New Delhi. Filing Income Tax Return (ITR) is a necessary process for millions of taxpayers every year. The ITR filing season for the financial year 2024-25 has started, but despite this, many misconceptions regarding tax still persist. People often take wrong decisions due to incomplete information and unreliable advice spread on social media. Knowing the truth of these myths in time not only helps in saving tax but also saves from future problems.
Myth 1: If TDS is being deducted from salary then it is not necessary to file ITR
Many salaried employees believe that when the company is already deducting TDS, then they do not need to file ITR. Whereas the truth is that TDS is just advance collection of tax. If your total income exceeds the exemption limit, it is your responsibility to file ITR. Only through ITR you can claim refund and carry forward the loss for future.
Myth 2: Only rich people have to pay income tax
This is the most common and misconception. Income tax is not related to wealth, but to your annual income. Freelancers, small businessmen, people earning from investments or having side income can also come under the tax net. If your total income is above the prescribed limit, then you are required to pay tax and file ITR.
Myth 3: ITR cannot be filed if the last date has passed.
Many people believe that after the due date, there is no option left to fill ITR. However, it is not like that. If you are not able to file ITR by the due date (usually 31st July), you can still file late ITR till 31st December. However, fine and interest may have to be paid. Therefore, there may be a delay, but the opportunity does not end.
Myth 4: Every gift received from family or friends is taxable
There is a lot of confusion among people regarding gifts also. According to the Income Tax law, gifts received from close relatives like parents, siblings or spouse are completely tax-free, no matter the amount. Whereas if the gift received from a non-relative is more than Rs 50 thousand in a year, then the entire amount becomes taxable. Therefore, it is very important to understand the tax status of the gift.
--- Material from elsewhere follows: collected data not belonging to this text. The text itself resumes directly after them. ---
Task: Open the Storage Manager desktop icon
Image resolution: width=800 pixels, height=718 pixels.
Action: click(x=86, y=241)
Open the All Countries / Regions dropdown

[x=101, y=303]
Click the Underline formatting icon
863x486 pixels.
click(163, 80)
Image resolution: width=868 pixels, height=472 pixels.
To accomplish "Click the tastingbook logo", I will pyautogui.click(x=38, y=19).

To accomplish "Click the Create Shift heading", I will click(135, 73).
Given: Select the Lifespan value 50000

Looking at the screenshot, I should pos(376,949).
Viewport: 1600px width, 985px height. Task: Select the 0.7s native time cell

Myth 5: Tax saving investments are not necessary
It is true that making tax saving investments is not mandatory, but ignoring them can be harmful. Under Section 80C, you can get tax exemption of up to Rs 1.5 lakh by investing in options like PPF, ELSS, LIC premium. If planning is not done at the right time, you may have to pay more tax than necessary. Income tax related rules may seem complicated, but with correct information, ITR filing becomes easy. Instead of relying on rumors and incomplete advice, it is wise to get information from official sources or tax experts.